**WHAT IS ASKED**
Copy each of the following entries line for line, with no changes.
— Begin SUPPLIED DATA —
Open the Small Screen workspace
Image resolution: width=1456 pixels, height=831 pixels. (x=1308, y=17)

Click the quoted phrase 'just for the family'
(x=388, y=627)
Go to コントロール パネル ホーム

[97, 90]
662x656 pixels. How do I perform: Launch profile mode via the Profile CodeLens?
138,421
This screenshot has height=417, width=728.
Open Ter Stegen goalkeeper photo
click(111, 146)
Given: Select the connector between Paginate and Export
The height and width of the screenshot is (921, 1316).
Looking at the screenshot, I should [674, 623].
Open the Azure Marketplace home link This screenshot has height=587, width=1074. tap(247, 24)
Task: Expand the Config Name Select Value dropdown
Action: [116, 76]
— End SUPPLIED DATA —
**PROBLEM SOLUTION**
Open the Small Screen workspace
Image resolution: width=1456 pixels, height=831 pixels. (x=1308, y=17)

Click the quoted phrase 'just for the family'
(x=388, y=627)
Go to コントロール パネル ホーム

[97, 90]
662x656 pixels. How do I perform: Launch profile mode via the Profile CodeLens?
138,421
This screenshot has height=417, width=728.
Open Ter Stegen goalkeeper photo
click(111, 146)
Given: Select the connector between Paginate and Export
The height and width of the screenshot is (921, 1316).
Looking at the screenshot, I should [674, 623].
Open the Azure Marketplace home link This screenshot has height=587, width=1074. tap(247, 24)
Task: Expand the Config Name Select Value dropdown
Action: [116, 76]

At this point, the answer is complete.